Required work: The records below are made of lines; count those holding the word "will" and give the number only.

Extracted data:
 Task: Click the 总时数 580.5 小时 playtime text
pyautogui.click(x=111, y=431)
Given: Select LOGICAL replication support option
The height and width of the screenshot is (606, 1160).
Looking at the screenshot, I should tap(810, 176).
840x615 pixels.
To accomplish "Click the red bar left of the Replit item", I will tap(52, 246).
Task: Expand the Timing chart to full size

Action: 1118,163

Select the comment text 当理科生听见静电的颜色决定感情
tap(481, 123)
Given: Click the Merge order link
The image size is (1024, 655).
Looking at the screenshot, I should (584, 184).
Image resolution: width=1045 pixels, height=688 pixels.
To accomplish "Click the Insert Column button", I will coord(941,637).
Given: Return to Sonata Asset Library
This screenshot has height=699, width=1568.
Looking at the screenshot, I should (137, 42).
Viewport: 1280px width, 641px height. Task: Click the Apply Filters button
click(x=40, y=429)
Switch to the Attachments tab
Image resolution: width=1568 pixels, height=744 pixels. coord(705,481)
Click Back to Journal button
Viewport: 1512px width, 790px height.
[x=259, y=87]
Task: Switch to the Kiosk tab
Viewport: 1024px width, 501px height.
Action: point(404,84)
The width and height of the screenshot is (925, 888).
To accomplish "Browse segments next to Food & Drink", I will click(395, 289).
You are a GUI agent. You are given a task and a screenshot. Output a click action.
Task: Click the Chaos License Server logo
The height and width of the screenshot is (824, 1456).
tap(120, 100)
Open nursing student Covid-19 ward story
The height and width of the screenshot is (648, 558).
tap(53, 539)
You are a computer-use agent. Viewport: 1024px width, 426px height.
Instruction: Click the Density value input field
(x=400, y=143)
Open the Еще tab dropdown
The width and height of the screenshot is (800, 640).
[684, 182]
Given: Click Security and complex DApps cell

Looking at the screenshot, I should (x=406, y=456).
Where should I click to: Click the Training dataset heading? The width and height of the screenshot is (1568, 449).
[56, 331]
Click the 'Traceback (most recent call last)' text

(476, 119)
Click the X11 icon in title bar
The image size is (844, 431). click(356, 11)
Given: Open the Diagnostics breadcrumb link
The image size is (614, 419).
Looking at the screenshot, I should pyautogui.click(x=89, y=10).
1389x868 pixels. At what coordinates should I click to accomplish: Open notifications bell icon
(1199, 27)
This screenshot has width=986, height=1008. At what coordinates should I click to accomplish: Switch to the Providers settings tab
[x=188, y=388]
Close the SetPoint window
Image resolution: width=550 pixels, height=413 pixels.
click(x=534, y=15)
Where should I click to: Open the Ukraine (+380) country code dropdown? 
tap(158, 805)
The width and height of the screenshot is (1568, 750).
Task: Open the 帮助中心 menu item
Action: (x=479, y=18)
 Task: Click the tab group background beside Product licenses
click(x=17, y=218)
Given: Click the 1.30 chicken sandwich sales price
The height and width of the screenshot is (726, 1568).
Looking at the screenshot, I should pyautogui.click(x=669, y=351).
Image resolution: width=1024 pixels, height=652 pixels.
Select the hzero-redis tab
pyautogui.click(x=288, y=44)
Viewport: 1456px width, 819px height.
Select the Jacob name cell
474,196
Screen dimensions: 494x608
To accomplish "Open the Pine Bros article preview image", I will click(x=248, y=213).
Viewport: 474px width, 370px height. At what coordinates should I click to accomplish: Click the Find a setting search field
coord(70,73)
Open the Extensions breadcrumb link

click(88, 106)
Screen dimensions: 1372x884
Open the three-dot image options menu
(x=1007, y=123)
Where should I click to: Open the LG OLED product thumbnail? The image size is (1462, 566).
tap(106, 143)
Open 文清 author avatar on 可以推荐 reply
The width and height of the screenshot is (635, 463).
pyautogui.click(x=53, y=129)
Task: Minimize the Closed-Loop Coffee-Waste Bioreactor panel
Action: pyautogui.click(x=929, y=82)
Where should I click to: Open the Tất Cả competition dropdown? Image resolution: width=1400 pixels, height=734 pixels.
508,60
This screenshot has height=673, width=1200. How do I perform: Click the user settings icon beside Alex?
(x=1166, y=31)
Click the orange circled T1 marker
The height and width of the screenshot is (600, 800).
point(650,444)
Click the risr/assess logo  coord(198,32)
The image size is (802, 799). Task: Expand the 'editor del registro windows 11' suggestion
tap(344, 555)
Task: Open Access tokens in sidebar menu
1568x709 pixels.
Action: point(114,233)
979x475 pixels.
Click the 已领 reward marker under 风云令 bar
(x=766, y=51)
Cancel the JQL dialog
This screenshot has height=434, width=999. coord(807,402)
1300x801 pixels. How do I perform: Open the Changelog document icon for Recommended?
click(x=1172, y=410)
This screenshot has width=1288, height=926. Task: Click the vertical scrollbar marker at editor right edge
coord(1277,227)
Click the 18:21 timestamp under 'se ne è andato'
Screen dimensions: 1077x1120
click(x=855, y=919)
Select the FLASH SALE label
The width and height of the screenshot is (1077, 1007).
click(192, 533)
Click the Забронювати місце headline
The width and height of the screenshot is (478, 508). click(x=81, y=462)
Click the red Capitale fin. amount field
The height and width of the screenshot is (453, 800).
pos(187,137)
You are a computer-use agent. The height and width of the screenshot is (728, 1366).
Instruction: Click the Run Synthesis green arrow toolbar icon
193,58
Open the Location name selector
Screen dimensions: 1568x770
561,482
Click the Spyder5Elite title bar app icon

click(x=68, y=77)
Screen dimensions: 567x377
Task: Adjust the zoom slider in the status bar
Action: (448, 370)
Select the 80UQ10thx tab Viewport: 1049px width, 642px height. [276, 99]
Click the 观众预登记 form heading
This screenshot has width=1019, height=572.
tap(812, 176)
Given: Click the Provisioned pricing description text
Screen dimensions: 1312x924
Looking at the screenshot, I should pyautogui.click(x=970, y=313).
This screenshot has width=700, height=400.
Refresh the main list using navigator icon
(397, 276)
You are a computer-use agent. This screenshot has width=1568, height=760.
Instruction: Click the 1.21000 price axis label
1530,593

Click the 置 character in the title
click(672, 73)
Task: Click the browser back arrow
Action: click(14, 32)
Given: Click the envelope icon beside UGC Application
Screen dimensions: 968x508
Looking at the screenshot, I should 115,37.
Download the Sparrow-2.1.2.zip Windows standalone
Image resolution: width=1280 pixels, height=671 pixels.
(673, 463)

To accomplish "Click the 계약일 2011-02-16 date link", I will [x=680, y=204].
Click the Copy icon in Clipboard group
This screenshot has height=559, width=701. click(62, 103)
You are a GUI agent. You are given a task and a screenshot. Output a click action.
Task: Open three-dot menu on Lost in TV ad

Written reply: 5